Introduction: Bargaining on constitutions – Political settlements and constitutional state-building
This article considers the relationship between constitutions and political settlements and locates the special issue articles within this wider discussion. The article points to the apparently paradoxical connection between disillusionment with internationalised state-building techniques on one hand, and increased international faith in constitution-making as a state-building tool on the other. Using understandings of the relationship of the constitution to political settlement which draws on conventional constitutional theory, it argues that the current context of negotiated transitions requires constitution-making to be approached with an eye to the distinctive dilemmas of statecraft that pertain in contemporary transitions. The most central dilemma concerns how power-balances between political/military elites can be broadened to ensure the constitution’s capacity to fulfil its normative role in restraining power and delivering broader social inclusion. The pieces which make up this special issue draw together development and legal discourses. This article suggests how constitutional theory provides a resource for those seeking to promote constitutionalism as a tool for reaching political settlements capable of resolving conflict. It also argues that those who seek to rely on constitutions for conflict resolution need to understand this enterprise as just as political and fraught as all other institution-building efforts.

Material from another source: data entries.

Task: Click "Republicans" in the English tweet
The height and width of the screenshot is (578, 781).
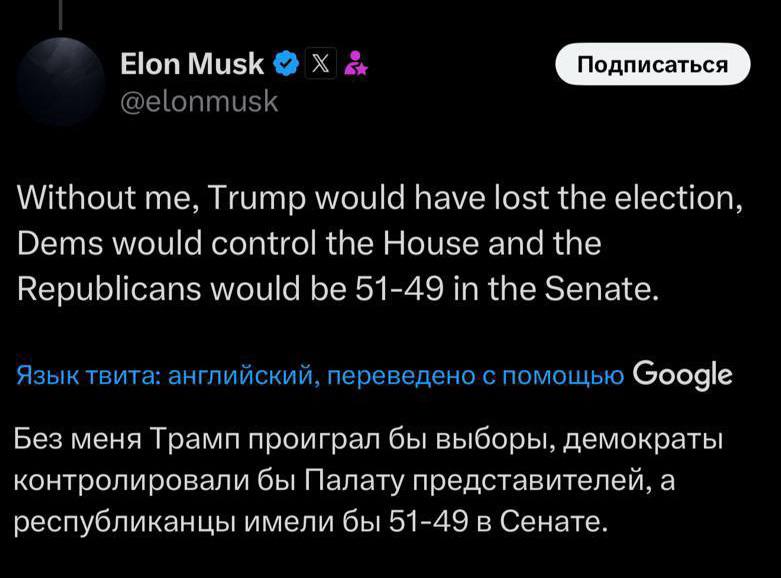Action: pos(108,289)
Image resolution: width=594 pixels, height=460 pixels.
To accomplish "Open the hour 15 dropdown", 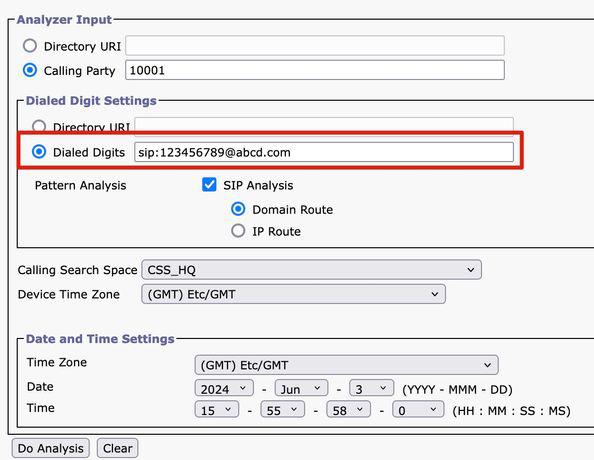I will pyautogui.click(x=217, y=410).
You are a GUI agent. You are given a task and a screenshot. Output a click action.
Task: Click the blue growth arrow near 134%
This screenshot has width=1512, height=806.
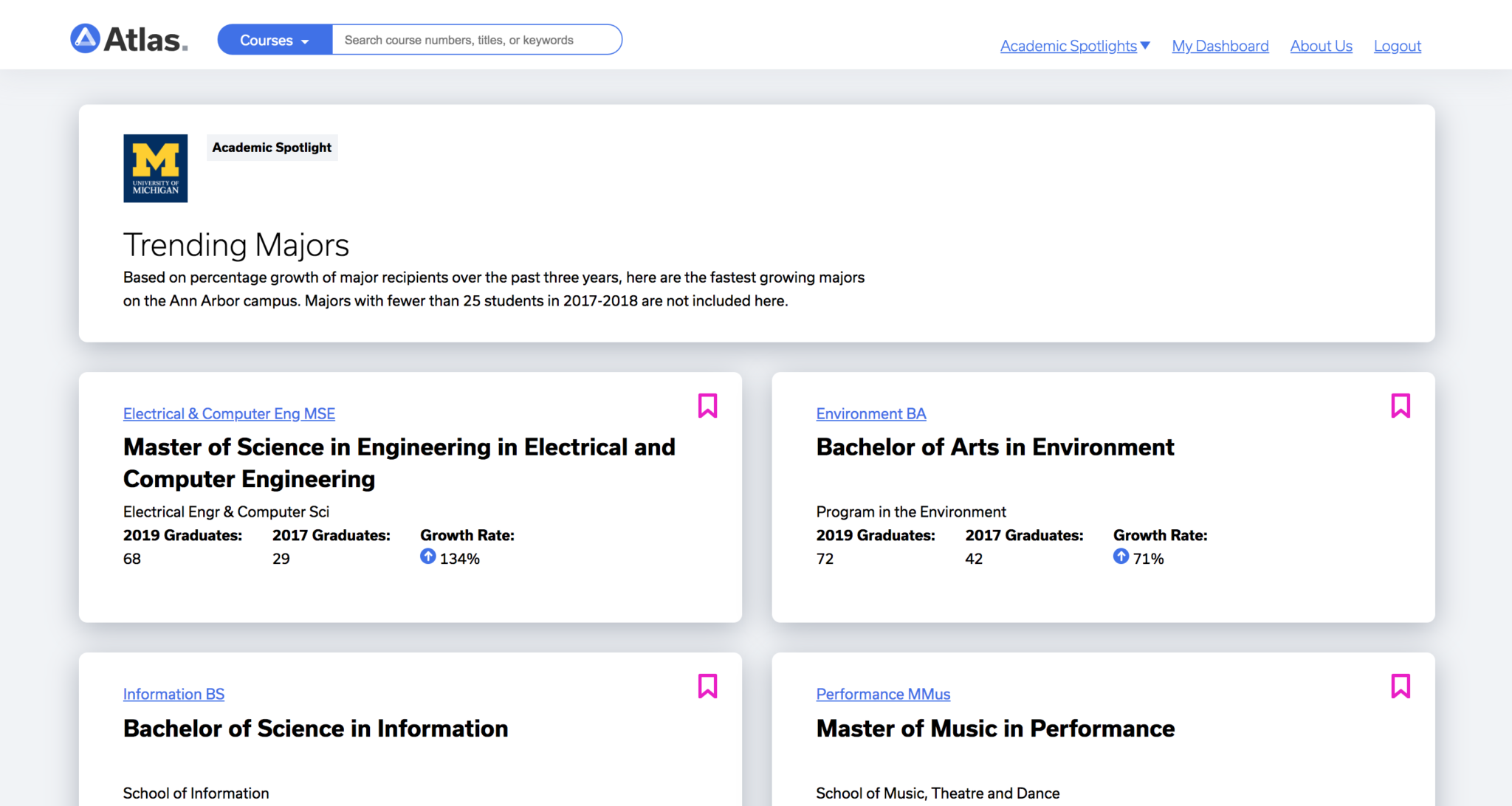(428, 557)
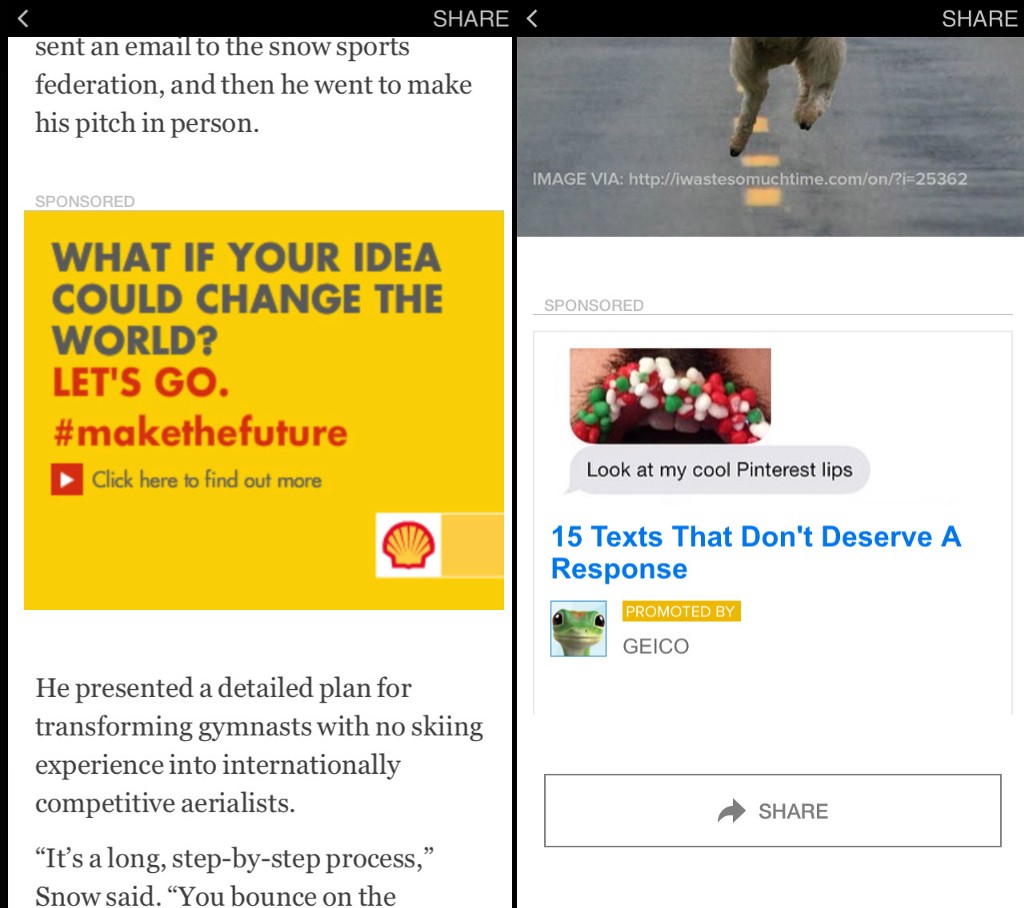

The alchemists: Courts as democracy-builders in contemporary thought
Can courts really ‘build’ democracy in a state emerging from undemocratic rule? In contemporary thought, courts are perceived as central components in any political settlement aimed at achieving a functioning democratic order in a previously authoritarian state (this piece, unlike others in the special collection, does not specifically address post-conflict contexts). The past four decades have witnessed an increasing tendency in post-authoritarian states to place significant faith in courts as guardians of the new democratic dispensation – a trend replicated in contemporary democracy-building projects (e.g. Tunisia). Constitutional courts (including supreme courts) are expected not only to breathe life into the paper promises of the democratic constitutional text, but also, increasingly, to guard and build democracy itself by policing political adherence to emerging transnational norms of democratic governance. Outside the state, regional human rights courts have also been cast as democracy-builders, acting as a support, backup mechanism, and even surrogate for domestic courts. Yet, despite this ‘court obsession’, our understanding of courts as democracy-builders remains critically underdeveloped. This article argues that while it has been assumed that courts have a central role to play in democracy-building, this assumption is based on rather slim evidence and undermined by yawning gaps in existing research.